Atomic Self-Consistency for Better Long Form Generations
Raghuveer Thirukovalluru, Yukun Huang, Bhuwan Dhingra
TL;DR
This work tackles the recall aspect of long-form QA by introducing Atomic Self-Consistency (ASC), a black-box method that merges authentic atomic facts drawn from multiple stochastic samples to produce a superior composite answer.
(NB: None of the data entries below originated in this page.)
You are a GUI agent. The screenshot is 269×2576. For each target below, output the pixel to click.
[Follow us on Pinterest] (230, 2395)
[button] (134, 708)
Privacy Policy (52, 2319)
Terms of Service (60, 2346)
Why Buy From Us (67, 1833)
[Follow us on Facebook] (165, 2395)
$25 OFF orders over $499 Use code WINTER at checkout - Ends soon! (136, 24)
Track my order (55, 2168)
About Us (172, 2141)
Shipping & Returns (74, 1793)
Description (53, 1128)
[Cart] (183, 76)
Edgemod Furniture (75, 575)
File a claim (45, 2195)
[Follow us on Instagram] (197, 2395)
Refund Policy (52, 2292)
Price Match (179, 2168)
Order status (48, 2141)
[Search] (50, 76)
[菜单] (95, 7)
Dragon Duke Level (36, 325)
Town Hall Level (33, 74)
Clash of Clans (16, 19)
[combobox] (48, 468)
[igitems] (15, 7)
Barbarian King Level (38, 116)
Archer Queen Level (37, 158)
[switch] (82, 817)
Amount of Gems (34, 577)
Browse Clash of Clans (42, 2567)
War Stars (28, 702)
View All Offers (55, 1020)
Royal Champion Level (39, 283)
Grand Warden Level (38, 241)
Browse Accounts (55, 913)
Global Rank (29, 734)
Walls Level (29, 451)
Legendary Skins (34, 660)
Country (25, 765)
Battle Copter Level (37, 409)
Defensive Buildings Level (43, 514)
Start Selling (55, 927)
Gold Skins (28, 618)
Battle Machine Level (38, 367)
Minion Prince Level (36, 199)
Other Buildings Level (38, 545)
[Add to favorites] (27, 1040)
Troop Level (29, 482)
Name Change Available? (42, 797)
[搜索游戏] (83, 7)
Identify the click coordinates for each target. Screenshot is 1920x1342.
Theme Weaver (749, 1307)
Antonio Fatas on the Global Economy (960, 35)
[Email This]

ASC decomposes candidate generations into atomic facts, clusters and filters them by a consistency-driven score, and then synthesizes a final answer by summarizing the selected cluster representatives. Across ASQA, QAMPARI, QUEST, and ELI5, ASC consistently outperforms single-sample baselines and USC-based approaches, demonstrating improved recall without sacrificing precision and often achieving higher fluency. The paper also provides thorough ablations and entropy-based analyses, showing how to control the method with a Theta parameter and indicating substantial untapped potential for further gains by integrating ASC with additional verification strategies and optimized sampling budgets.
Abstract
Recent work has aimed to improve LLM generations by filtering out hallucinations, thereby improving the precision of the information in responses. Correctness of a long-form response, however, also depends on the recall of multiple pieces of information relevant to the question. In this paper, we introduce Atomic Self-Consistency (ASC), a technique for improving the recall of relevant information in an LLM response. ASC follows recent work, Universal Self-Consistency (USC) in using multiple stochastic samples from an LLM to improve the long-form response. Unlike USC which only focuses on selecting the best single generation, ASC picks authentic subparts from the samples and merges them into a superior composite answer. Through extensive experiments and ablations, we show that merging relevant subparts of multiple samples performs significantly better than picking a single sample. ASC demonstrates significant gains over USC on multiple factoids and open-ended QA datasets - ASQA, QAMPARI, QUEST, ELI5 with ChatGPT and Llama2. Our analysis also reveals untapped potential for enhancing long-form generations using approach of merging multiple samples.